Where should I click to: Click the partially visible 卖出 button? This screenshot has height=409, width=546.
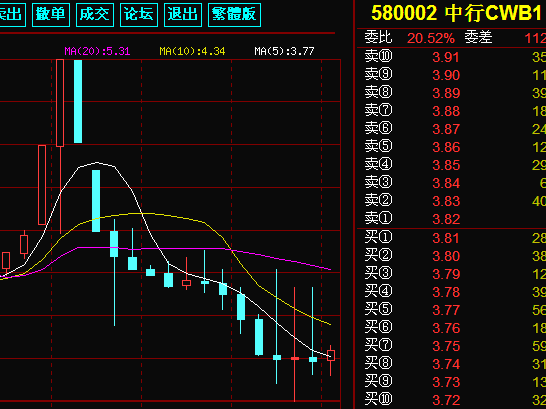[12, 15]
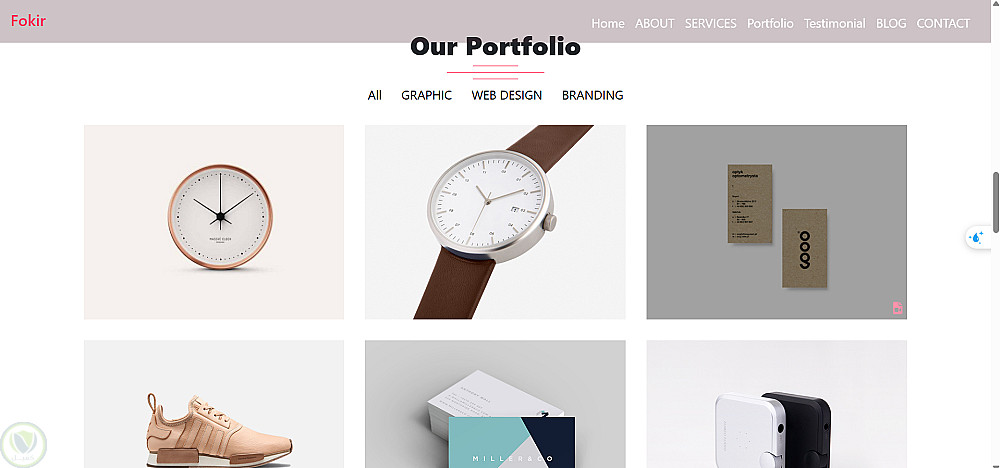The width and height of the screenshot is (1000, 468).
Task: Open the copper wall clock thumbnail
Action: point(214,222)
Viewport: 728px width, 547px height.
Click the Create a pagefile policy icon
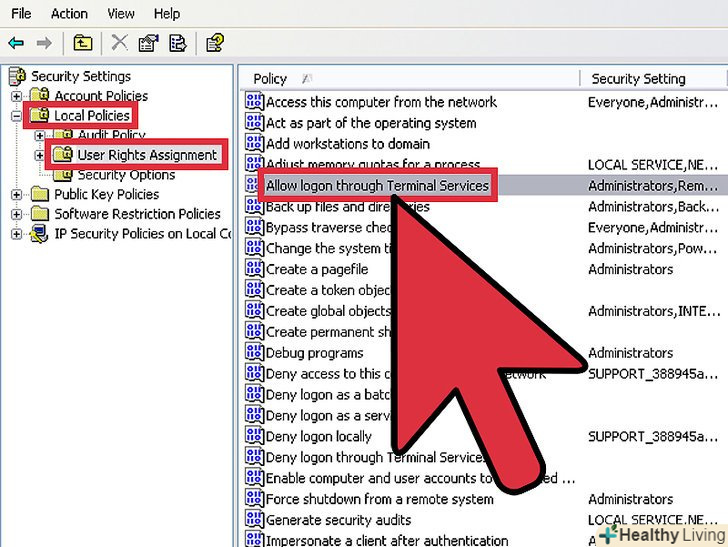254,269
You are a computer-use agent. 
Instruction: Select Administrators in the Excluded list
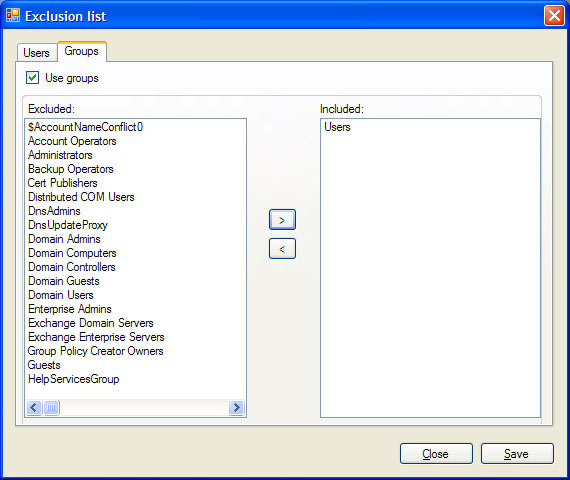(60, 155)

______

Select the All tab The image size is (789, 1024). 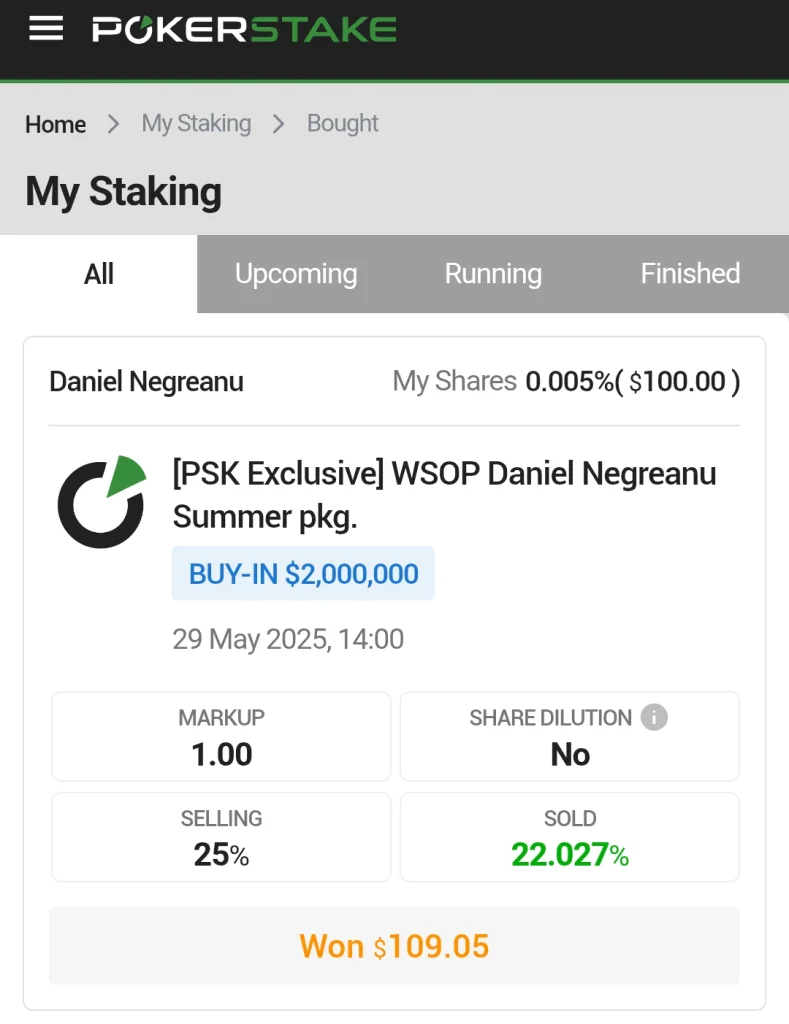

______

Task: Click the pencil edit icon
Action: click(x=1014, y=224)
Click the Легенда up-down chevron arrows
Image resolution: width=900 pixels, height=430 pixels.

______

Action item:
Please give back exactly the lines of the listing above that run from the one containing "Click the Легенда up-down chevron arrows" through the one containing "Image resolution: width=900", and only those.

Response to this exercise:
Click the Легенда up-down chevron arrows
Image resolution: width=900 pixels, height=430 pixels.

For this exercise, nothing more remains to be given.